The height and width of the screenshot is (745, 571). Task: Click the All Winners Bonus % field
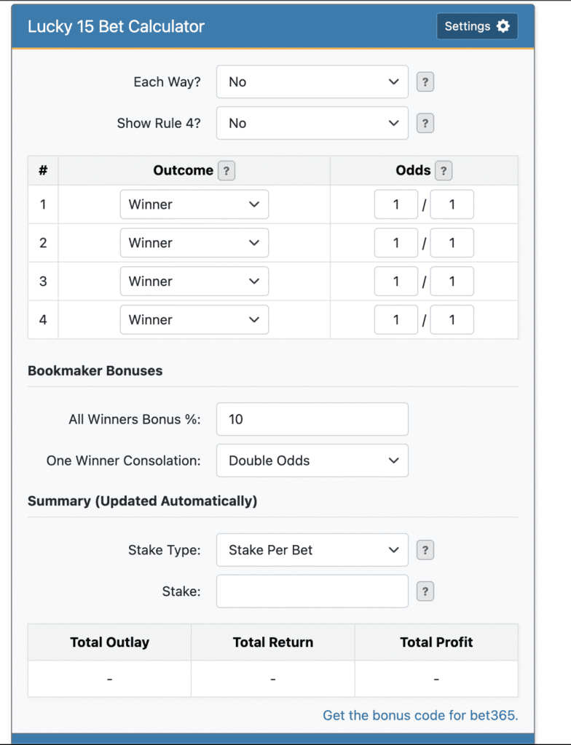312,419
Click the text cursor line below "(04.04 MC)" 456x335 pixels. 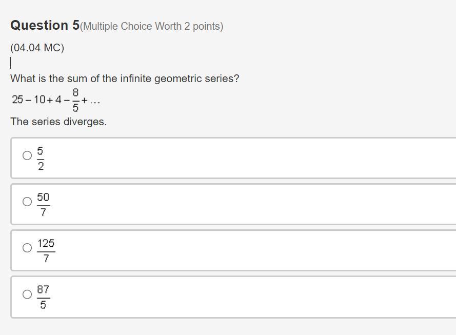click(11, 63)
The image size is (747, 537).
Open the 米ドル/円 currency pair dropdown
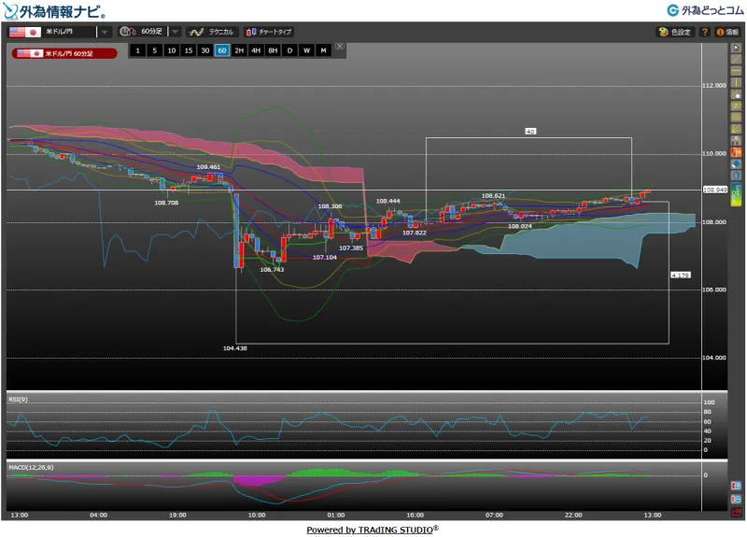(105, 32)
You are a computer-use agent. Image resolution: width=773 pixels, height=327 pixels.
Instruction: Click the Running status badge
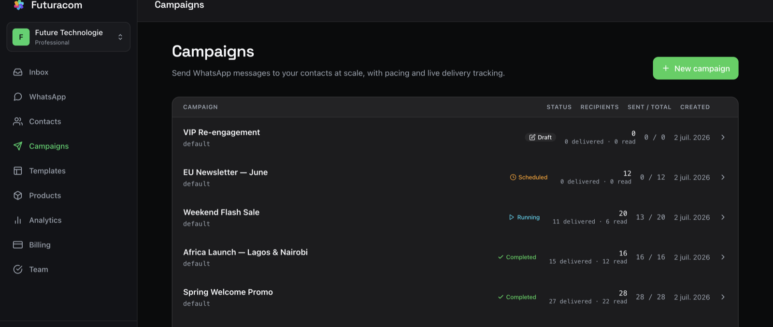(524, 217)
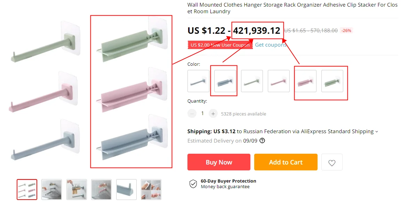Expand the shipping method dropdown arrow

coord(376,132)
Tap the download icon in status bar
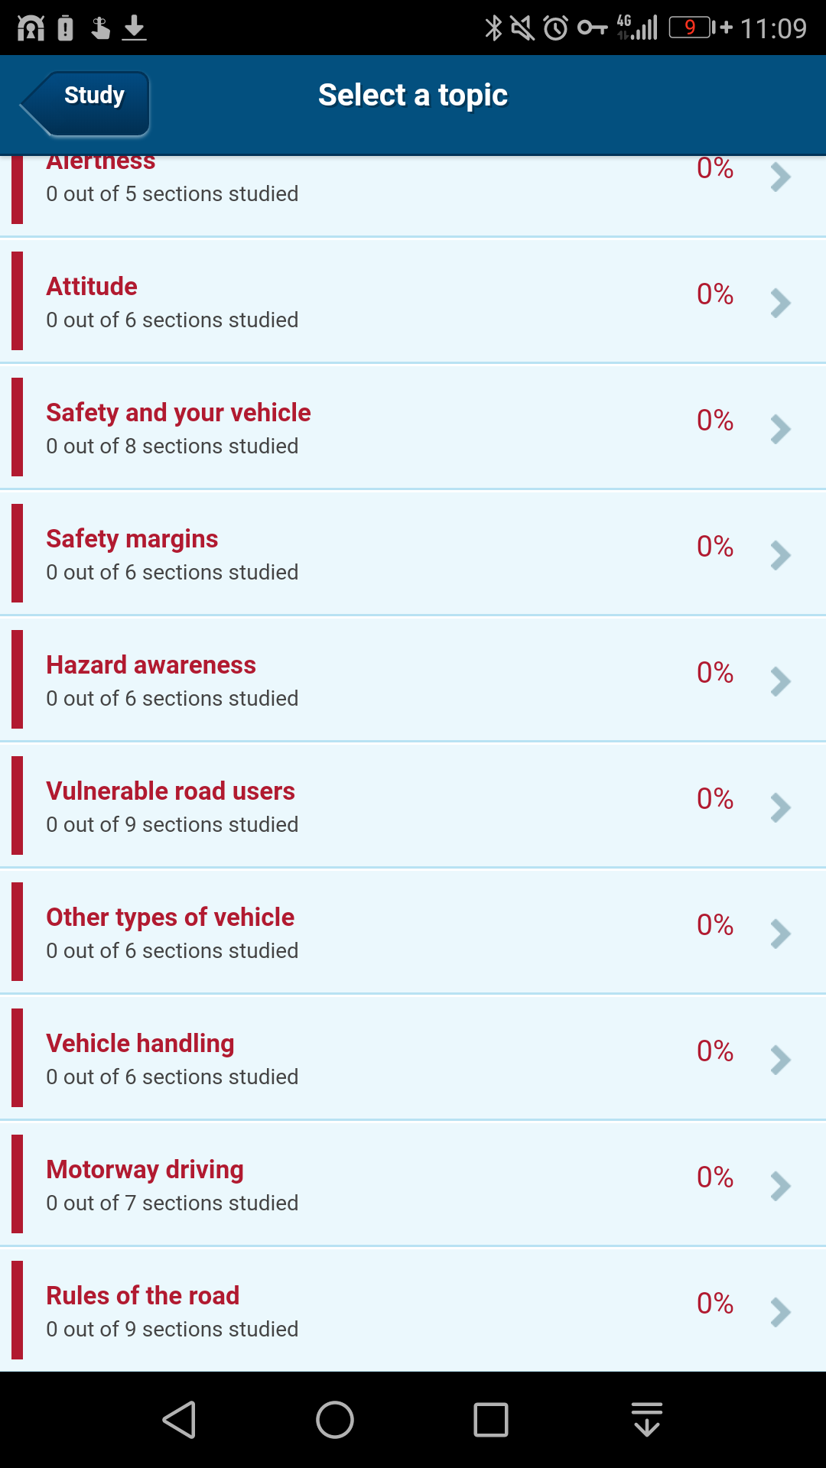 tap(135, 28)
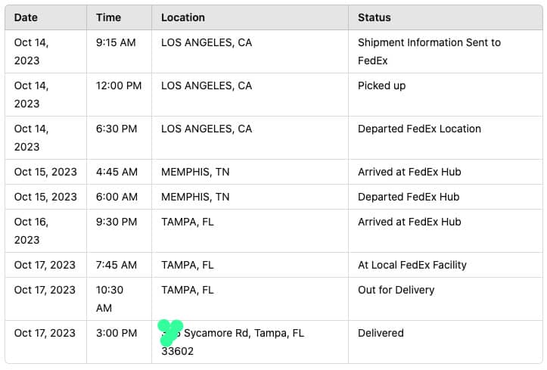Click the Date column header
Viewport: 547px width, 370px height.
tap(26, 17)
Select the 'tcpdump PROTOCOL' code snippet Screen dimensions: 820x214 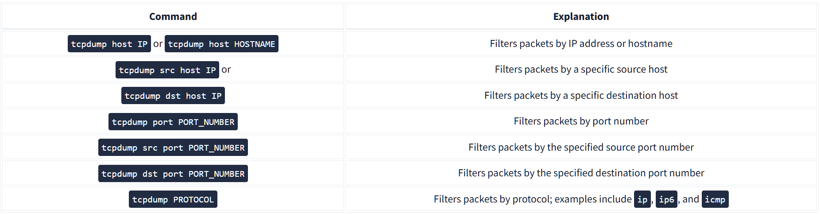pyautogui.click(x=173, y=199)
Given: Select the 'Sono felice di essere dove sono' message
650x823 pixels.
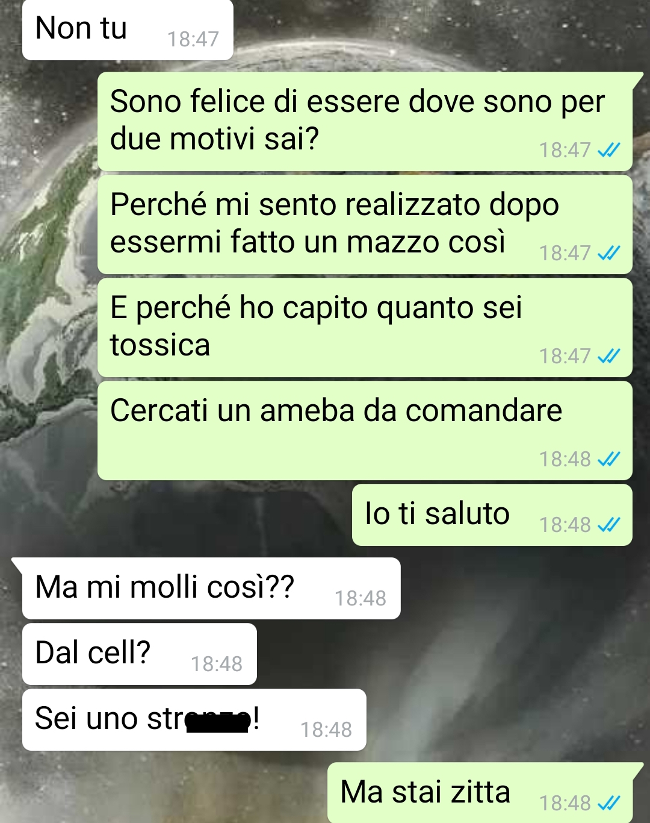Looking at the screenshot, I should 365,122.
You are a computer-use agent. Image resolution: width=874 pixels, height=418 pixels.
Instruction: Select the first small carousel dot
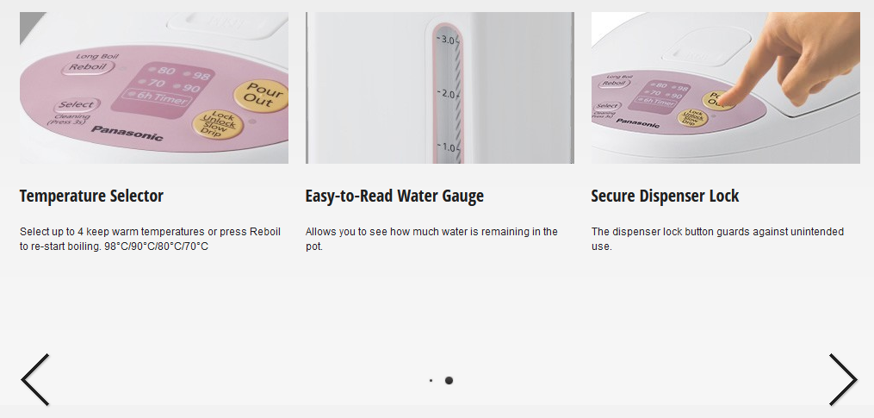click(x=431, y=380)
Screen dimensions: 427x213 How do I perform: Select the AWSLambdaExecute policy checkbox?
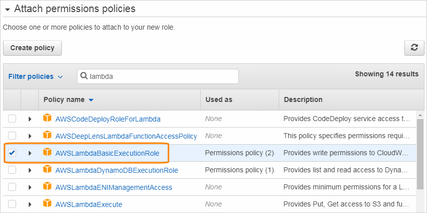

PROBLEM REQUIREMENTS
With the pictures left out, copy exactly the lines from the one containing "You are a computer-use agent. Image resolution: width=874" through the last line of the data.

EXERCISE RESPONSE
You are a computer-use agent. Image resolution: width=874 pixels, height=418 pixels.
Instruction: Select the first small carousel dot
click(x=431, y=380)
Screen dimensions: 427x213 How do I perform: Select the AWSLambdaExecute policy checkbox?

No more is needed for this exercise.